§ **MATERIALS PROVIDED**
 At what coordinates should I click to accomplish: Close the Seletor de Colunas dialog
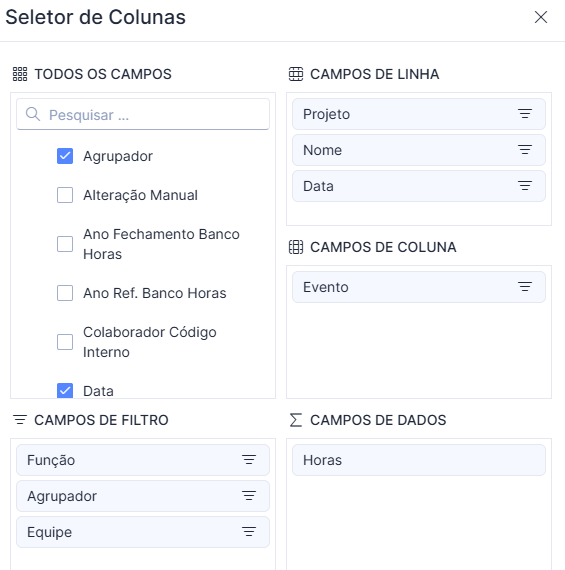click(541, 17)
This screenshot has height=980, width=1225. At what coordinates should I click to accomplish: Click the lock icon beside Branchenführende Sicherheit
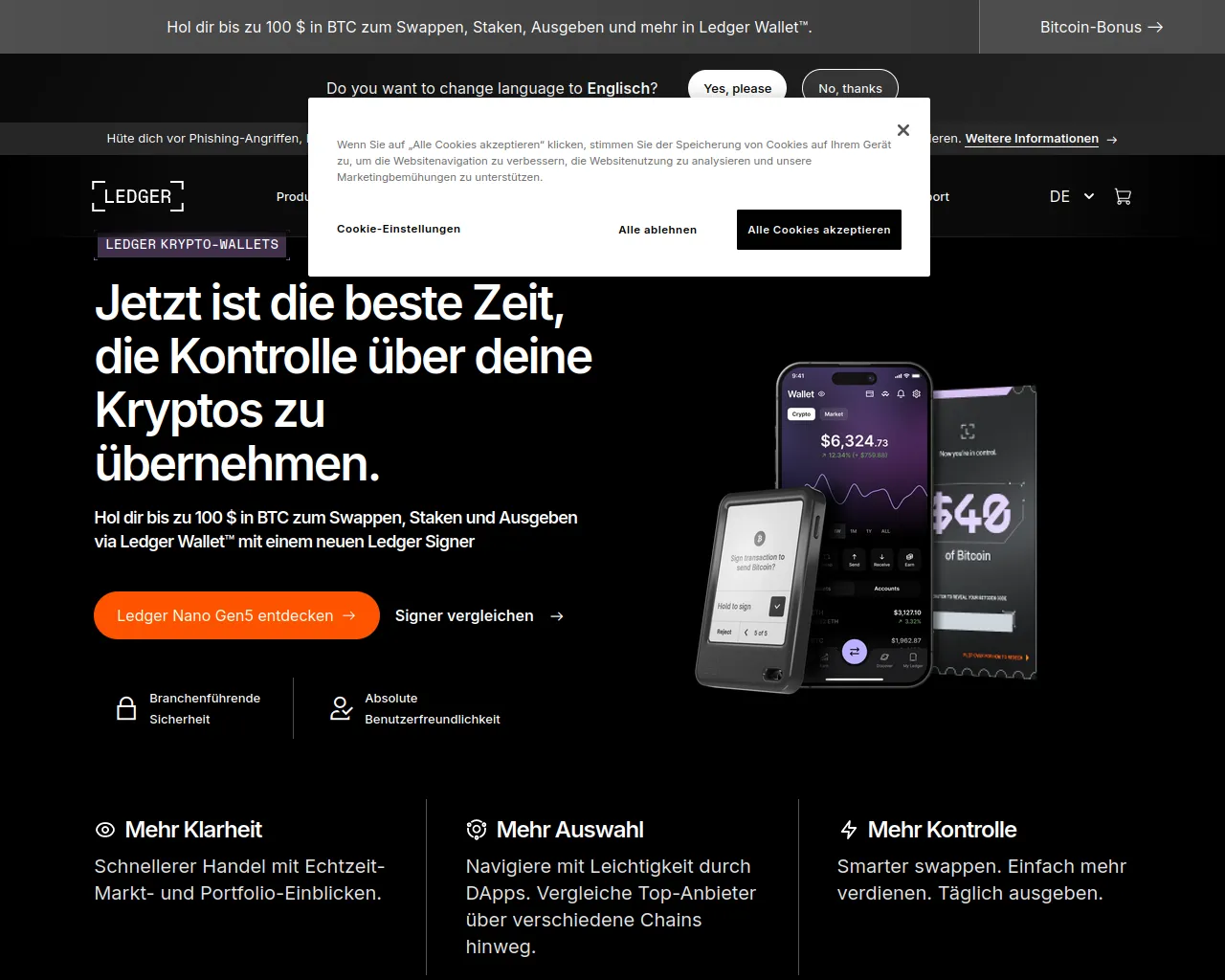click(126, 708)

...

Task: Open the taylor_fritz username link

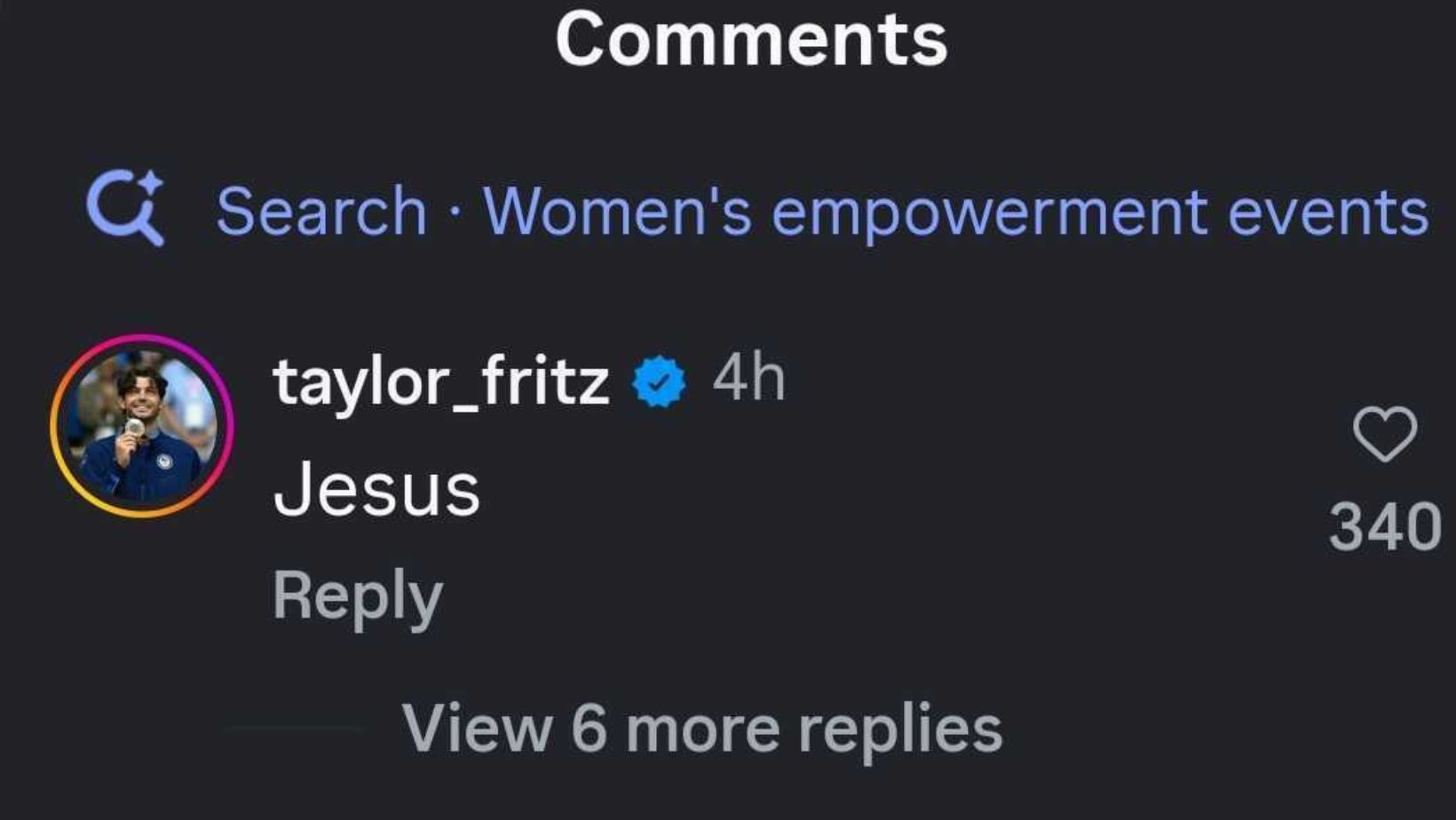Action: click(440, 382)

§ **EXERCISE GOAL**
Copy out the material word for word, from the line containing "At what coordinates should I click to accomplish: Close" up to and including the line containing "click(126, 708)", and omit the pictures.

§ **CORRECT OUTPUT**
 At what coordinates should I click to accomplish: Close the Seletor de Colunas dialog
click(541, 17)
This screenshot has height=980, width=1225. At what coordinates should I click to accomplish: Click the lock icon beside Branchenführende Sicherheit
click(126, 708)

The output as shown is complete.